Exercise directions: Please reproduce every one of the rows below word for word.

Supplied entries:
···

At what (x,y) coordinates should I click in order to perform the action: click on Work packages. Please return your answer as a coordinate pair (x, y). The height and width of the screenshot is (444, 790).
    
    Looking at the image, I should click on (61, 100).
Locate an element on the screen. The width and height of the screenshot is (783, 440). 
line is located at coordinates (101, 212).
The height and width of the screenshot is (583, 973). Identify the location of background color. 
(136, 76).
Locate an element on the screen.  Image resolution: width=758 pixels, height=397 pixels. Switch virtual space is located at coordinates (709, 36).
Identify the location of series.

···

Exercise result:
At what (x,y) coordinates should I click in order to perform the action: click on Work packages. Please return your answer as a coordinate pair (x, y). The height and width of the screenshot is (444, 790).
    
    Looking at the image, I should click on (61, 100).
Locate an element on the screen. The width and height of the screenshot is (783, 440). 
line is located at coordinates (101, 212).
The height and width of the screenshot is (583, 973). Identify the location of background color. 
(136, 76).
Locate an element on the screen.  Image resolution: width=758 pixels, height=397 pixels. Switch virtual space is located at coordinates (709, 36).
Identify the location of series.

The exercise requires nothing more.